Artistic Director & Conductor: Mark Shapiro
Gesualdo: Tribulationem et dolorem
Gesualdo: Ave dulcissima Maria - Jason Wirth
Gesualdo: O vos omnes
Brad and Doug Balliett: A Gnostic Passion
Ariadne Greif: Soprano
Catherine Gregory: Flute
Brad Balliett: Bassoon
Ashley Jackson: Harp
Jason Wirth: Piano
Doug Balliett: Double Bass
After the grand-scale Baroque spectacle of Handel's Giulio Cesare and the more intimate classical eclecticism of the Tokyo String Quartet's ultimate New York performance last weekend, my mom and I were more than ready to tread fearlessly onto the unchartered territory that would be Cantori New York's world premiere of A Gnostic Passion. At least, as every adventurous and discriminating choral music lover in New York City knows, nobody would ever be able to accuse them of playing it safe by reheating an umpteenth Carmina Burana.
Written by twin brothers Brad and Doug Balliett, this collaborative composition started with a collection of controversial Biblical accounts of the Passion of Christ - taking place either in a cave or on the cross - that were suppressed until recently. Then they were all individually put to music. This brand new experience had been described to me as "Bach meets Jesus Christ Superstar" and "weird, but in the best possible way", all the more reasons to heed the call and head down to the Village's lovely Church of St. Luke in the Fields expecting the unexpected.
And sure enough, the unexpected manifested itself right away with an unannounced, small but guiltily satisfying amuse-bouche in the form of three sacred miniatures by Italian Renaissance composer, aristocrat and murderer Duke Carlo Gesualdo, who died exactly 400 years ago and whose name has consequently been appearing on quite a few programs this year. The concert therefore started on a highly dramatic and boldly harmonious note. Although homicide should of course not be recommended as a source of inspiration, it looks like Gesualdo's colorful life deeply influenced his remarkable art, and I could not help but feel grateful for it.

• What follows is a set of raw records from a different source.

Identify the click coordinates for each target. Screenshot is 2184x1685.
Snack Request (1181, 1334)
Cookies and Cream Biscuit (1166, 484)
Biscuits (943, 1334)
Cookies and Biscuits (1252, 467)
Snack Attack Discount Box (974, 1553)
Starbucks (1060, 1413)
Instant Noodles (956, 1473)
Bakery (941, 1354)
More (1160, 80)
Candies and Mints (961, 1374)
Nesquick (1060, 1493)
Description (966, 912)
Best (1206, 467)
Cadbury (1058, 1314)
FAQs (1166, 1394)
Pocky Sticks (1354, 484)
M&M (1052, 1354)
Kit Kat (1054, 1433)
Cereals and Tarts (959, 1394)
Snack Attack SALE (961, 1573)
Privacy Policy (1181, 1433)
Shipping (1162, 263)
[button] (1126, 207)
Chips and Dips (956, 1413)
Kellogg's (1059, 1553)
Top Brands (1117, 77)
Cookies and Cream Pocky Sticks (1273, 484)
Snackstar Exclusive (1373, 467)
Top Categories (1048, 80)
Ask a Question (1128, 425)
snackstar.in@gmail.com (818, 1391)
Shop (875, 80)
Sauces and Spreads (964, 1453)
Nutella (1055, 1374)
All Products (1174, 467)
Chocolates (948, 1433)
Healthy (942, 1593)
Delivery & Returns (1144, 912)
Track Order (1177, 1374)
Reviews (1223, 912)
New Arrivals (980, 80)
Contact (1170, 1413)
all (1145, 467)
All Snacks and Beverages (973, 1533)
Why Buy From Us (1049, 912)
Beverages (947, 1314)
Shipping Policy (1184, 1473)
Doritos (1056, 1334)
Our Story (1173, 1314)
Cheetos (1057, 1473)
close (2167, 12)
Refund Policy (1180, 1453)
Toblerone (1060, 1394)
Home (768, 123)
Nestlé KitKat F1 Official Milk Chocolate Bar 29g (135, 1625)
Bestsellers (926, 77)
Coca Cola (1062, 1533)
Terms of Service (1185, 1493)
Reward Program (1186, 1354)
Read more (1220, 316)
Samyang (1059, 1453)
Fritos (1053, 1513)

Then we moved on to the substantial main course after a short introduction by the composers themselves, who were doing double duty by playing the bassoon and the double bass. Inspired by random, often unorthodox, occasionally simultaneous, episodes from the Acts of John, brought to vibrant life by various combinations of human voices and instrumental sounds under the firm baton of Mark Shapiro, and vividly enhanced by the friendly acoustics of the church, A Gnostic Passion publicly took off for the very first time on Saturday night.
The chorus/Jesus made its grand entrance with a startling call to John, who just as powerfully responded through soprano Ariadne Greif, and pretty much set the tone for the next hour or so, which would include unheard-of religious scenes, underlying classical music influences and plenty of Broadway-style pizzazz (Not a word I'd typically associate with Cantori, but then again, they unfailingly expand my vocabulary every time I hear them.).
That was not all as between Part I and II sprung up the second unexpected treat du jour, a bona fede sonata da chiesa that not only integrated very well into the whole work, but was also a perfectly self-contained showpiece for the tight ensemble of talented musicians. The harp, in particular, which too often tends to be drowned by other louder instruments, was able to make itself beautifully heard and remind us all of its intrinsically dainty qualities.
Ariadne Greif, who first of all needs to be commended for bravely stepping in with a just a few days' notice, did not let anything like a very brief preparation time stop her from giving a fiercely committed performance, her supple and assertive voice ferociously rising above the chorus or harmoniously blending in. I thought she particularly distinguished herself in the mesmerizing aria "I Didn't Suffer", which had the immediately infectious power of a brilliant pop song while still projecting the haunting nature of unexplained divinity.
In this rich kaleidoscope of Passion vignettes, some of them naturally stood out more strongly than others. "The Litany", for one, had been described as a "list of all the parts of the hand/wrist that a nail would pass through", and I was not sure if I was ready for that. The live version, however, turned out to be a downright engaging study in anatomy, complete with an attractive musical background hinting at a Romanticism-spiked Baroque trio sonata. Another undisputed highlight was the two "Round Dance" episodes surrounding the "Strange Feats", which had a genially groovy rhythm to them and gave plenty of opportunities to both chorus and soloist to winningly play off each other and together.
It all ended kind of abruptly, but not before Jesus admonished us all through John that any worship should be kept between him and the worshipper and, presumably, should not be either broadcast or force-fed to unsuspecting audiences. The audience on Saturday night, on the other hand, happily made it through the entire ride and was obviously feeling all the more uplifted by it. As my mom put it, it had been "unusual", indeed, but in the best possible way.